Bait consumption is regarded as a valuable and effective rodent management technique, as well as a reliable indicator for assessing reduction ratios, particularly in field conditions when different environmental parameters (predators and food competitors) are taken into account (Patergnani et al. 2010). In order to achieve the quality of the bait that achieves the highest percentage of population reduction and also within the control operations in different environmental conditions, the relationship between baits (color, additives, and the percentage of moisture in the total content) and the behavior of four species of rodents, including R. norvegicus, toward these different variables has been thoroughly studied (Clapperton 2006). Rattus sordidus canefield rats were treated using zinc phosphide bait, which resulted in population declines of 80% and 86%, respectively, for two treatments, while there was no reduction in the control treatment. The results demonstrate that zinc phosphide is effective at suppressing canefield rat populations (Rivera et al. 2008). Through the bait consumption technique, the experiment was done in a clothing store, and the reduction rate was evaluated. Acetylsalicylic acid (0.04%) reduces the rat population by 72% (Kandil et al. 2022).

Conclusion

The present investigation describes the synthesis of cyanoacetamide (1) and triazolylpyridine (3) derivatives derived from the triazole nucleus compounds. Different analysis techniques confirmed the successful synthesis of cyanoacetamide (1) and triazolylpyridine (3) derivatives.

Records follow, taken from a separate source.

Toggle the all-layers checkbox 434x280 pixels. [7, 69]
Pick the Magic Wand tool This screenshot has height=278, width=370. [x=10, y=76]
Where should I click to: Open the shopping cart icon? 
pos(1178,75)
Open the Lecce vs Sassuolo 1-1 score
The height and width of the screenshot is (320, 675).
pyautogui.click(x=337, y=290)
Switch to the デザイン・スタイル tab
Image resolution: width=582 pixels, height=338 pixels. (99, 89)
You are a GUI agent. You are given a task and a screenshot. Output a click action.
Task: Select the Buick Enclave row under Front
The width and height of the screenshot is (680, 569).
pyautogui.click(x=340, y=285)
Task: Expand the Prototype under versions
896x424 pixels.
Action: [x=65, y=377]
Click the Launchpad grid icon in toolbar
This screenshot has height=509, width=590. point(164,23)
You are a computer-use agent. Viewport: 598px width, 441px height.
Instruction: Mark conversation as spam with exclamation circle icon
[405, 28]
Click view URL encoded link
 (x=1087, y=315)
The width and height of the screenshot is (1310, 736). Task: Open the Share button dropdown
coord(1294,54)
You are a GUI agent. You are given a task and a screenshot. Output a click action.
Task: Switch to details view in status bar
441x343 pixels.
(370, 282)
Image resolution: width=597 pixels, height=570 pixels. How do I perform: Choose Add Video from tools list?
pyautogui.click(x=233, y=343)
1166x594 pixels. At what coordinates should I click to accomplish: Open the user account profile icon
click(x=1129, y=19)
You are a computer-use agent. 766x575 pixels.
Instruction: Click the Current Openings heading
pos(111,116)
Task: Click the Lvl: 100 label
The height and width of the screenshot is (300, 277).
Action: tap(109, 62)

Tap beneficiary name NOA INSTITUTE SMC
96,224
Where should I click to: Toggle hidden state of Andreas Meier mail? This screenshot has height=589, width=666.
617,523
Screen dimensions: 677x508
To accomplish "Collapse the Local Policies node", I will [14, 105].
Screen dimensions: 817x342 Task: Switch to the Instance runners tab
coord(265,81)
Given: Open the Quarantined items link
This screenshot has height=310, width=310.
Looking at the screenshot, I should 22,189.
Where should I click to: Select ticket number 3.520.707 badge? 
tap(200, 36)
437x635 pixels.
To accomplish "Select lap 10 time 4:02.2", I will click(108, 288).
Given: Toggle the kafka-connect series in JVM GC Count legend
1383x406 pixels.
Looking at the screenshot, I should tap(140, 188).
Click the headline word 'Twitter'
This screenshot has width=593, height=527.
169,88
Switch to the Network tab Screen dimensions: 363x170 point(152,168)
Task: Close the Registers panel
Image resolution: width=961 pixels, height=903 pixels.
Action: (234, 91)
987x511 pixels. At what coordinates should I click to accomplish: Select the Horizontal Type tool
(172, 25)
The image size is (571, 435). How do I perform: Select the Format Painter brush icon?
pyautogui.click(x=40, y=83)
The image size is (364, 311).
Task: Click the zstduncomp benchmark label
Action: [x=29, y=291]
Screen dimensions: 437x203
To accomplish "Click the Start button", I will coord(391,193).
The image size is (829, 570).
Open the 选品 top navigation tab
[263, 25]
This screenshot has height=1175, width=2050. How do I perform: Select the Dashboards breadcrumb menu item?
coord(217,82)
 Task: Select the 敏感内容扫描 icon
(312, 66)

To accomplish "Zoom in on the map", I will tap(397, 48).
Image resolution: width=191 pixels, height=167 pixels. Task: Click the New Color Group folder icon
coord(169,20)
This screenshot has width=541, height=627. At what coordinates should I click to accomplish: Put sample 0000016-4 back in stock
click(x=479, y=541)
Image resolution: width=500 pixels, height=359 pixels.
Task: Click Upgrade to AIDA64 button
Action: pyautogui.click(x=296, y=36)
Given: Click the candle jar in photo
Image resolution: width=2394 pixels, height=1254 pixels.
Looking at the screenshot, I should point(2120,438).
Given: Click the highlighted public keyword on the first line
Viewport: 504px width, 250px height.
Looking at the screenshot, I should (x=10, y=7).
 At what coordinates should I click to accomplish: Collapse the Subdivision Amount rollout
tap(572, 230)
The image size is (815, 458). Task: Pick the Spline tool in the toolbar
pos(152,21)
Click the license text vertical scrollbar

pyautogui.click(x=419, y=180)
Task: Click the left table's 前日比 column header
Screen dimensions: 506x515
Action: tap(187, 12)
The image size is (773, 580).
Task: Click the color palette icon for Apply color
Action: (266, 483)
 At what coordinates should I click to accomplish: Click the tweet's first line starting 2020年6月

Both compounds (1) and (3) were applied as newly synthesized potential rodenticides against R. norvegicus. The LD50 values were 391.7 and 160.6 mg/kg body weight for (1) and (3), respectively. Both (1) and (3) instigate a considerable increase in ALT, AST, serum urea, and creatinine enzymes but a significant decrease in TP content activity in treated rats compared to the control group. Histopathological assessment of the liver showed structural changes in the form of congestion in the central vein, necrosis in some hepatic regions, and pyknotic nuclei, while kidney examination showed vacuolar degeneration of the epithelial cells of some convoluted tubules and the disappearance of some glomeruli and other marked atrophies. Necrosis in some areas was noticed. Field application through bait consumption took place with an adequate reduction of 68.4% for compound (3), while it was 61.9% for compound (1) when compared to the recommended Zn phosphide commercial rodenticide that poses an 81% reduction; these compounds can be employed in rodent control operations due to their impact on biochemical parameters, histopathological effects, and population reduction rates, according to our results obtained. Among the main reasons for the restrictive use of Zn phosphide, as well as the search for new synthetic acceptable alternatives in rodent control operations, are its high toxicity, the phenomenon of bait shyness, and the fact that Zn phosphide can reach wildlife and the environment.